PROBLEM STATEMENT: Repeat the lines of the material word for word, starting at the line that contains "The image size is (1266, 577)." and ending at the line that contains "Action: [x=939, y=67]".

DATA FOR PROCESSING:
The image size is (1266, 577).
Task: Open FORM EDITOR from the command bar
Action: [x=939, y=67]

* * *

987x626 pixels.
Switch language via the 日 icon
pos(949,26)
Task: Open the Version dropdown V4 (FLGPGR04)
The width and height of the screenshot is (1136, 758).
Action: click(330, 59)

WORKED SOLUTION:
The image size is (1266, 577).
Task: Open FORM EDITOR from the command bar
Action: [x=939, y=67]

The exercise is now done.